Evaluation of administrators
AFT presents results of faculty evaluations of administrators and continues to call for true “360 evaluations” of administrators
by Marianne Kaletzky, AFT 1493 Executive Secretary
This past spring, AFT 1493 launched an online survey to allow all faculty to evaluate the administrators they work with. As many faculty know too well, the current protocols for “360 evaluation” of administrators only allow a few, handpicked faculty and staff members to evaluate each administrator. Moreover, these “360 evaluations” are not anonymous, so faculty may refuse to participate due to fear of retaliation.

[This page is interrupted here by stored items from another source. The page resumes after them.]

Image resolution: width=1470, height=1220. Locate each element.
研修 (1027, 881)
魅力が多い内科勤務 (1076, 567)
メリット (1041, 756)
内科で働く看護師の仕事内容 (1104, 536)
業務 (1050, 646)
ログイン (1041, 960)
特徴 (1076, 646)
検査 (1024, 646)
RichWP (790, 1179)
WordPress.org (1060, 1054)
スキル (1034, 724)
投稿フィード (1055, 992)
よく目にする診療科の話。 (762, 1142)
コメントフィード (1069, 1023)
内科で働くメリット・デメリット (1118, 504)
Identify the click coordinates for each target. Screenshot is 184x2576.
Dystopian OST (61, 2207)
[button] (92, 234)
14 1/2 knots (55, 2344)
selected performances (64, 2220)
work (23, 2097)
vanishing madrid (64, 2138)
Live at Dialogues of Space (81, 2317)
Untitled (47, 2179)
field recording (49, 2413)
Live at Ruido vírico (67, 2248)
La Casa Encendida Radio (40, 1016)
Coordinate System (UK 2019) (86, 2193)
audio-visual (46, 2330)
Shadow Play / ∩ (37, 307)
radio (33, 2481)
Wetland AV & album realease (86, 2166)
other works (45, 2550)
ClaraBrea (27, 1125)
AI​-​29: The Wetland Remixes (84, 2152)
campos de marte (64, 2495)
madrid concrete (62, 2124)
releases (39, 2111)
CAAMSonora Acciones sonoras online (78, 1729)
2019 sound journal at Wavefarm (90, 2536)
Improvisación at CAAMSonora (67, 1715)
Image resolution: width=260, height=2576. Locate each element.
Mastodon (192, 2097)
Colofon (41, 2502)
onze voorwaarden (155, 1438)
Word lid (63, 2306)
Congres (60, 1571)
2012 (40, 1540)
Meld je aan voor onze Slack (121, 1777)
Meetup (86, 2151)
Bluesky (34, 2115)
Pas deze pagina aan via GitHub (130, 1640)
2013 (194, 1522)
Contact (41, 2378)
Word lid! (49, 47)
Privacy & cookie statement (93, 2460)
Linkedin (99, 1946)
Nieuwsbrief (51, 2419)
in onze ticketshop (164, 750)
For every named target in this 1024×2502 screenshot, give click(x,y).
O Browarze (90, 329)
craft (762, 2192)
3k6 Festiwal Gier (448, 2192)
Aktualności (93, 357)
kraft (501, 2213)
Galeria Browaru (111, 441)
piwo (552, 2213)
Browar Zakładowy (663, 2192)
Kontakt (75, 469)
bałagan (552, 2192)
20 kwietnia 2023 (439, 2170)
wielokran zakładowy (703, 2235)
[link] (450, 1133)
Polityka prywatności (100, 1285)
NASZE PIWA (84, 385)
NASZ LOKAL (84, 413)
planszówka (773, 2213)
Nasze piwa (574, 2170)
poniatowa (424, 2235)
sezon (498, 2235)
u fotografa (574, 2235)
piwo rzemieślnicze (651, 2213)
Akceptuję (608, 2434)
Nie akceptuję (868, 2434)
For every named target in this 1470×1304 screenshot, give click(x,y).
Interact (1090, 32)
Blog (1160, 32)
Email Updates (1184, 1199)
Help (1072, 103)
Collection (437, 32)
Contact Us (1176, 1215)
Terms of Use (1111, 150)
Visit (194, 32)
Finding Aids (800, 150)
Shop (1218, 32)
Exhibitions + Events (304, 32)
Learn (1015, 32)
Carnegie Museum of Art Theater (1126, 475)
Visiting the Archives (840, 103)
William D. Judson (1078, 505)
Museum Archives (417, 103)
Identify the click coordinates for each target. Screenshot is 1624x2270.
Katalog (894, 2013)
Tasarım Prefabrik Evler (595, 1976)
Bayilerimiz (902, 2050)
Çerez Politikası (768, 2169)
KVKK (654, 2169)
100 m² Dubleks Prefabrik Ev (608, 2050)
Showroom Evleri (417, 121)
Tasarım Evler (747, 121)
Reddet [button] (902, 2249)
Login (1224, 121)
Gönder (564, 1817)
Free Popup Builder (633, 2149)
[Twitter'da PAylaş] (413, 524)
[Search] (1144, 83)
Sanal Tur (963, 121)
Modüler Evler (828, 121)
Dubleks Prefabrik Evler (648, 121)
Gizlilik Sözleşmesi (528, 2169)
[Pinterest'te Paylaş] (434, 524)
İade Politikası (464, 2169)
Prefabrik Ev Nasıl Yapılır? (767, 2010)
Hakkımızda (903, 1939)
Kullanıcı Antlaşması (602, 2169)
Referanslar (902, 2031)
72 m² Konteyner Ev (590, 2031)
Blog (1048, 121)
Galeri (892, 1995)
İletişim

Faculty’s overall evaluation of deans’ effectiveness by college
Evaluations by 320 faculty polled by AFT 1493 in Spring-Summer 2021
All faculty and staff should be able to anonymously evaluate their administrators
As a union, our position is that all faculty and staff should have the opportunity to evaluate their administrators—just as all students have the opportunity to evaluate faculty. Since the District has not instituted a true 360 evaluation process, we created one. On May 11, 2021, all faculty were sent a unique link allowing them to evaluate their dean, a college VP, their college President, and Chancellor Claire. Several reminders were subsequently sent. Ultimately, out of 926 invitees, 320 faculty participated in our evaluation process. Moving forward, AFT plans to present the data to Chancellor Claire so that he and his cabinet can share it with individual administrators. We will also request that our District adopt the tool we developed, or a similar one, that will allow all faculty and staff to participate in a true 360 evaluation of administrators.
Of these 320 faculty, 59% were full-time and 41% were part-time. The three colleges were all well represented, with 38% of responses from Skyline, 38% from CSM, and 24% from Cañada.
Most deans were rated were rated as “effective” or “highly effective”
In general, deans at all three colleges received fairly high ratings, with 47% of faculty describing their dean as “highly effective,” 24% describing their dean as “effective,” 17% describing their dean as “somewhat effective,” “8% describing their dean as “not effective,” and 4% saying that they could not judge. Faculty were asked a total of 22 questions about their deans. View the results for Cañada deans here, the results for CSM deans here, and the results for Skyline deans here. (Note: at this point AFT is only making public aggregate data for deans at each college, although we may share data regarding individual administrators in the future if the District is not responsive to our request to begin a true 360 evaluation process.)
Two deans were rated as more ineffective
However, there were exceptions to faculty’s generally positive evaluations of deans. On average, 74% of faculty who gave their dean a rating (as opposed to “cannot judge”) said their dean was either “highly effective” or “effective.” However, two deans—one at Cañada and one at Skyline—had fewer than 50% of ratings in the “highly effective” and “effective” categories. (For this count, we did not include deans who received fewer than 5 total ratings due to the small sample size in their cases.)
Ratings of Vice Presidents were lower
College vice presidents across the District generally received lower ratings than deans. 17% of respondents rated their VP as “highly effective”’ 22% rated their VP “effective”; 20% rated their VP “somewhat effective”; 26% rated their VP “not effective,” and 14% said they could not judge. Of faculty who gave their VP a rating, only 45% described the VP as “highly effective” or “somewhat effective.” Two individual VPs had more ratings in the “somewhat effective” and “not effective” categories than in the “highly effective” and “effective” categories. View all results for District VPs.
Cabinet-level administrators’ ratings ranked between those of deans and VPs
Finally, cabinet-level administrators, including Kim Lopez (as the Interim President of CSM), Jamillah Moore (at the time President of Cañada), Skyline President Melissa Moreno, and Chancellor Mike Claire averaged ratings that fell between those of deans and those of VPs. 28% of respondents gave Cabinet-level administrators a rating of “highly effective,” with 30% giving them a rating of “effective,” 16% giving them a rating of “somewhat effective,” 16% giving them a rating of “not effective,” and 9% saying they could not judge.
64% of responses that rated cabinet-level administrators described them as “highly effective” or “effective.” However, one of these administrators was an outlier, receiving more ratings in the “somewhat effective” and “not effective” categories than in the “highly effective” and “effective” categories. View all results for cabinet-level administrators.
Moving forward, AFT hopes to work with District administrators, Academic and Classified Senates, CSEA, and AFSCME to institute a process that allows all faculty and staff to evaluate the administrators they work with. We are also hopeful that administrators will act on the data we share with them to improve working conditions in our District.